PROBLEM TO SOLVE
Below are lines of data; restate word for word those running from the line containing "Eine zweite Version" to the line containing "[Josephine Hofmann] (19, 159)", inclusive, and no others.

Saved data entries:
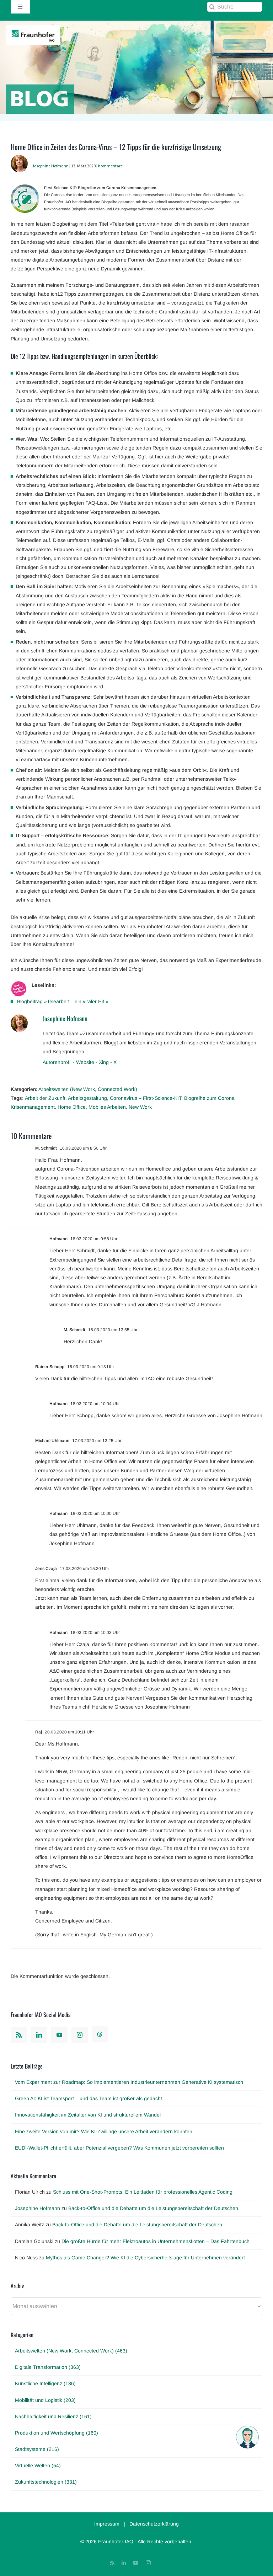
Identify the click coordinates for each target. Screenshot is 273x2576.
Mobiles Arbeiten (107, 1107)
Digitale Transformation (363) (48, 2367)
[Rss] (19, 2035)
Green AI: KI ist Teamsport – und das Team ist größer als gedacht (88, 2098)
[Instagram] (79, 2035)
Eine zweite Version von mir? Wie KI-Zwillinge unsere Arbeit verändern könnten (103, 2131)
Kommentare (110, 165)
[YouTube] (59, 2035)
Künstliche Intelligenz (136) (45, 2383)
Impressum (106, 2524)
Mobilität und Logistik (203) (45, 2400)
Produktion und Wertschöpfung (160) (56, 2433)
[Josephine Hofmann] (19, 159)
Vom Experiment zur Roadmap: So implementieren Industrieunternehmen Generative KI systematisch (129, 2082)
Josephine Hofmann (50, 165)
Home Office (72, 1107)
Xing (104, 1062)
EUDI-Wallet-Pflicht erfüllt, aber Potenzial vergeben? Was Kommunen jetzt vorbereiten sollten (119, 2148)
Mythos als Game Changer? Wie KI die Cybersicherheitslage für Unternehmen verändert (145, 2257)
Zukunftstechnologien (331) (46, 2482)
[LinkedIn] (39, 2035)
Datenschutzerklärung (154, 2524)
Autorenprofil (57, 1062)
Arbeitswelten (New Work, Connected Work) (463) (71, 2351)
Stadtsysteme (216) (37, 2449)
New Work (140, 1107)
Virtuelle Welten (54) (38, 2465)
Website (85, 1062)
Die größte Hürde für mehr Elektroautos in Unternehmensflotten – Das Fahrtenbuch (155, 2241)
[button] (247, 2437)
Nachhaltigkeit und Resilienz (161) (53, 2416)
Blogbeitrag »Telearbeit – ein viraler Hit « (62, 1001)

---

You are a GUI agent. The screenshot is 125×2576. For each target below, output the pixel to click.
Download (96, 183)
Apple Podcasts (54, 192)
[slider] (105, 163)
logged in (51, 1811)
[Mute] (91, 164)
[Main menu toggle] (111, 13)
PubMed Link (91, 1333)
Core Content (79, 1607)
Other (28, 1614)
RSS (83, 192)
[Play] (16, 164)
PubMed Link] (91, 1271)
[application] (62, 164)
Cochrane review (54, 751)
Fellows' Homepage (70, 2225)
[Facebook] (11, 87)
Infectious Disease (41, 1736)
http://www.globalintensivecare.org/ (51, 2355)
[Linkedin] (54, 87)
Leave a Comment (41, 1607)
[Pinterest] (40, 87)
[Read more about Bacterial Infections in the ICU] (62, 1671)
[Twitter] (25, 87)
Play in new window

--

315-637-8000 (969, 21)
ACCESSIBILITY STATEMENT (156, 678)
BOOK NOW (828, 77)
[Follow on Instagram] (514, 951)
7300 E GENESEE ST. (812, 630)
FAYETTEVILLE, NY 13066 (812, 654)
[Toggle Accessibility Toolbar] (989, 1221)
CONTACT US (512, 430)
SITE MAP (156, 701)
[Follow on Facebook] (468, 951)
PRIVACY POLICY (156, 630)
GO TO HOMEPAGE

TASK RESPONSE
Eine zweite Version von mir? Wie KI-Zwillinge unsere Arbeit verändern könnten (103, 2131)
Kommentare (110, 165)
[YouTube] (59, 2035)
Künstliche Intelligenz (136) (45, 2383)
Impressum (106, 2524)
Mobilität und Logistik (203) (45, 2400)
Produktion und Wertschöpfung (160) (56, 2433)
[Josephine Hofmann] (19, 159)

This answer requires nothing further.